Pero, para ello, antes habrá tenido que hacer su entrada estelar la ceguera paterna. Como dice a Yocasta el mensajero que porta las nuevas de la muerte de Pólibo, el supuesto padre de Edipo, refiriéndose a éste último: "¡Feliz sea siempre y con felices viva, ya que es tan perfecta consorte de aquél!" Doble ironía la suya, y clarividente: nunca mejor consorte habrá para una ceguera que otra: salutaciones a la ceguera paterna, que es también la de todos los hijos; y dichosas las fotografías, luminosa progenie de tal unión... Pero, ¿en qué consiste la ceguera paterna? Como advertí para el caso de la ceguera materna, la ceguera paterna tampoco refiere sin más a la perspectiva del padre o varón, sino a la función del hacerse-marca de aquél movimiento originario y originante de la videncia y la invidencia que es la ceguera materna.
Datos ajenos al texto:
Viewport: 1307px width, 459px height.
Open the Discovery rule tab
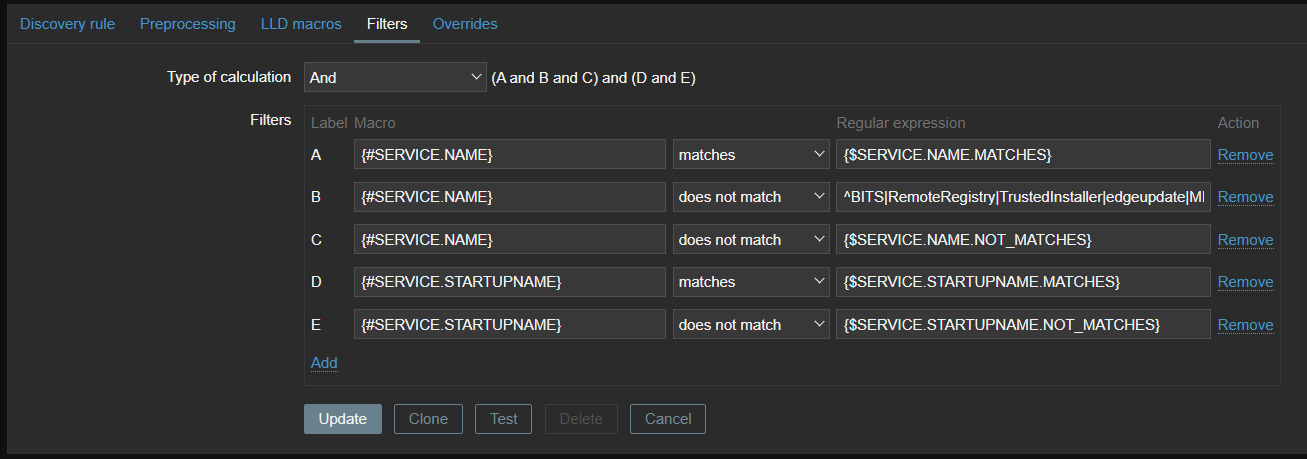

Si la ceguera materna es el incaptable impulso a la captación fotográfica, en cambio la ceguera paterna es la que corresponde a la ilusión misma de la captación, al irresistiblemente seductor devenir-captable de lo que la ceguera materna no ve, ni tampoco deja ver: el "golpe a los ojos" efectivamente experimentado y, eventualmente, la mirada del ciego fotografiada cual espectáculo y representación.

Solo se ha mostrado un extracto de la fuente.